その前に、パート1でお伝えし忘れたことをご案内します。①両親の「かかりつけ医」を聞いておくことと、②「お薬手帳」がしまってある場所を聞いておくことです。①「かかりつけ医」は診察券があればわかるかもしれませんが、容易には見つからない場合もあります。
筆者の場合、「かかりつけ医(診察券)」は聞いていたうえ、「お薬手帳」も置いてある場所がわかっていたので事なきを得ましたが、捜すという観点では非常に苦労したこともあります。高齢者に配布される「介護保険証」が見つからなかったのです。健康保険証は直ぐに見つかったものの、「介護保険証」の存在は忘れていました。
介護保険の第1号被保険者になると、健康保険証(医療)とは別に1人1枚の介護保険証(介護保険被保険者証)が市区町村から交付されます。要介護認定の申請やケアプランの作成依頼、介護サービスを利用するときに必要になるのですが、救急病院に運ばれたとき、リハビリ病院に転院したときにも、健康保険証と介護保険証の提示を求められたのです。その度に介護保険証が見つからず…と何度も頭を下げることになりました。ちなみに、40歳から64歳の第2号被保険者は、要介護、要支援の認定を受けた人などに交付されます。
話を戻しますが、何度も提示を求められるので真剣に捜したわけですがなかなか見つかりません。母親の脳梗塞は言語を司る脳の部分に血栓が飛んでしまったので、軽い認知証のような症状も出ています。当然母親に介護保険証のありかを聞いても、そんなものは見たこともないと言われる始末。仕方なく、実家に帰る度に家捜しを行い、何とか5回目で見つけた次第です。

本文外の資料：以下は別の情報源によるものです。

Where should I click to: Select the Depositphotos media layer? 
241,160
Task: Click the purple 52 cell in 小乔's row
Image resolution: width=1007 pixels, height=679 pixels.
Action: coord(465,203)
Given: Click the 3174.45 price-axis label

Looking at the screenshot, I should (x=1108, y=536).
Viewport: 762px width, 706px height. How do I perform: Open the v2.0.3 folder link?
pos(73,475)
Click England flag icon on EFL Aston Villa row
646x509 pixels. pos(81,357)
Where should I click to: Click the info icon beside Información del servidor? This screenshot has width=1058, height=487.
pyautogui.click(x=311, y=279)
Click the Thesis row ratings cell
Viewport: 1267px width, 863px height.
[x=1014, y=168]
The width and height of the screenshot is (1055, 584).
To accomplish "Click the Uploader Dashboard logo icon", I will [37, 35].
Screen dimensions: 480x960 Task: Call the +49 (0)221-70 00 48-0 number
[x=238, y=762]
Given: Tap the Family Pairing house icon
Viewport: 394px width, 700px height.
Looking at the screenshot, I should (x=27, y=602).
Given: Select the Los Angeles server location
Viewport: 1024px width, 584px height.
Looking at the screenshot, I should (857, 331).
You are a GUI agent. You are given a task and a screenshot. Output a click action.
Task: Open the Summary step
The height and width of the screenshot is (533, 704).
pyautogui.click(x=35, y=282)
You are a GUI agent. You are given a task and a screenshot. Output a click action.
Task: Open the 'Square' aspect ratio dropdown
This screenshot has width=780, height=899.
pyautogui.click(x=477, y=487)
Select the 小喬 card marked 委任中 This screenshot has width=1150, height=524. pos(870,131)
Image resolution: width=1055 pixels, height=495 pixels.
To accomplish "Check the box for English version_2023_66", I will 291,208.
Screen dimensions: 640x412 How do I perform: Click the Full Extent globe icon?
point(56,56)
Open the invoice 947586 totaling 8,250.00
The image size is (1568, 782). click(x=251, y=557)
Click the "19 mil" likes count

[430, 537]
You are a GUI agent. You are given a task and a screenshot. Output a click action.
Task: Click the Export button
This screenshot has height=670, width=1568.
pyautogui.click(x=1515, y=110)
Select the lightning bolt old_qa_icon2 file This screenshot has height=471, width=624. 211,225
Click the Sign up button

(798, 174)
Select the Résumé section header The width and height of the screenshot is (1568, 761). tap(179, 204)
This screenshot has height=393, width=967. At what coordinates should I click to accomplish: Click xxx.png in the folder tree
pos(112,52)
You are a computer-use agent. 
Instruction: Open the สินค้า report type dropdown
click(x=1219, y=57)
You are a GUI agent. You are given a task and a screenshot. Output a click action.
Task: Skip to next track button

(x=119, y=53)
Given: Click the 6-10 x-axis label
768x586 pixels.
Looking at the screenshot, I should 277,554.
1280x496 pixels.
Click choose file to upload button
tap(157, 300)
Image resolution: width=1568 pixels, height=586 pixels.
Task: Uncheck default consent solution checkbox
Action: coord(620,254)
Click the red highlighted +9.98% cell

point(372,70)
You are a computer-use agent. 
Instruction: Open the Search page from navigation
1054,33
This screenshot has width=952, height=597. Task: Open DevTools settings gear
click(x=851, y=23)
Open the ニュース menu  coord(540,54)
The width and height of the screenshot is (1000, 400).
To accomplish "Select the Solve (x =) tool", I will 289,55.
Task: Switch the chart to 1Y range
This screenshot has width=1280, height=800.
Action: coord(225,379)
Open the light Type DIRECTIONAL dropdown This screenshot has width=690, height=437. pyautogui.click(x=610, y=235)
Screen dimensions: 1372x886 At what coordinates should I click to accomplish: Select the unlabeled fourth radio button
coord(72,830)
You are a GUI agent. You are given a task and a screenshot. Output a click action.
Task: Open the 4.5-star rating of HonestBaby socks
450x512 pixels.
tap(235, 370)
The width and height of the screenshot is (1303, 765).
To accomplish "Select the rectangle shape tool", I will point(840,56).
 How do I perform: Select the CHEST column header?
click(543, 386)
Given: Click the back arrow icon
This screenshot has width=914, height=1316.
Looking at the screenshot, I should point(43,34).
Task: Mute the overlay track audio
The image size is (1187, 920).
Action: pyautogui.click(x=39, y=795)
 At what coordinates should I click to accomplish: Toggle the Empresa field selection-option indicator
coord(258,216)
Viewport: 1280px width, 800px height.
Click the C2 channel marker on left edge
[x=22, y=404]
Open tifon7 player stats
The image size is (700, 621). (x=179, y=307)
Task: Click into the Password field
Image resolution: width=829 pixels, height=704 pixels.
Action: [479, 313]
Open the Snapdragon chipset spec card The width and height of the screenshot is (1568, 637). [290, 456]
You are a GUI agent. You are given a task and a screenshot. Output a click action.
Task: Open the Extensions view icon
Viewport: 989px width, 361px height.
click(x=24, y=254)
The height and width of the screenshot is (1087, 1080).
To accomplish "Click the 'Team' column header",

母親が入院してから実家にはだれも住んでいませんが、母親の着替え、仏壇は寒い家に置きっぱなし、家が痛まないように換気を行う等々で度々帰っています。その中で見つけたのですが、見つかった場所を考えると母親が見たこともないと言ったのが納得できた次第です。ついでに言うとマイナンバーも同じところに無造作にしまいこんでありました。しまった置く場所を聞いておくに越したことはありませんが、少なくともどこにあるかの手かがかりがあると家捜しは格段に楽になるはずです。
さて、本題のお金に関してですが、母親は新聞、牛乳、ガスなどの支払いは銀行引き落しではなく、集金払いとしていました。これらは直ぐに配達を止めたのですが、機転がきかず新聞、牛乳に関しては2ヵ月近く支払いを滞らせてしまいました。水道光熱費などは現金払いなのか、口座引き落しなのかをしっかり確認しておくべきです。
また、困ったのは母親が公的年金を受け取っている金融機関はわかるのですが、通帳、印鑑、キャッシュカードが見つからなかったことです。母親に聞いてもあそこにあるはずと言うばかり。母親は必要な現金を1ヵ月に1回降ろしに言っていたため、現金のありか(お財布)は直ぐにわかったのですが、その他は介護保険証と機を同じくして家捜しをするはめになったのです。
通帳、印鑑は常に持ち歩きませんが、キャッシュカードは財布などに入れて持ち歩いているのが我々世代の感覚ですが、母親、もしかしたら高齢者の大多数はお金を引き出す際以外は持ち歩いていないのかもしれません。結局、介護保険証以上に家捜しをしてこれらは見つかったのですが、なんらかの手かがりさえあればと何度も思いました。読者の皆さんも筆者と同様の苦労をしないために、高齢の両親がいる場合は、常日頃から連絡を密に行い、また必要なものの置き場所を聞いておくことです。両親が教えたくないと言ったら、捜す手かがりになるメモは作っておいて欲しいと述べておくべきです。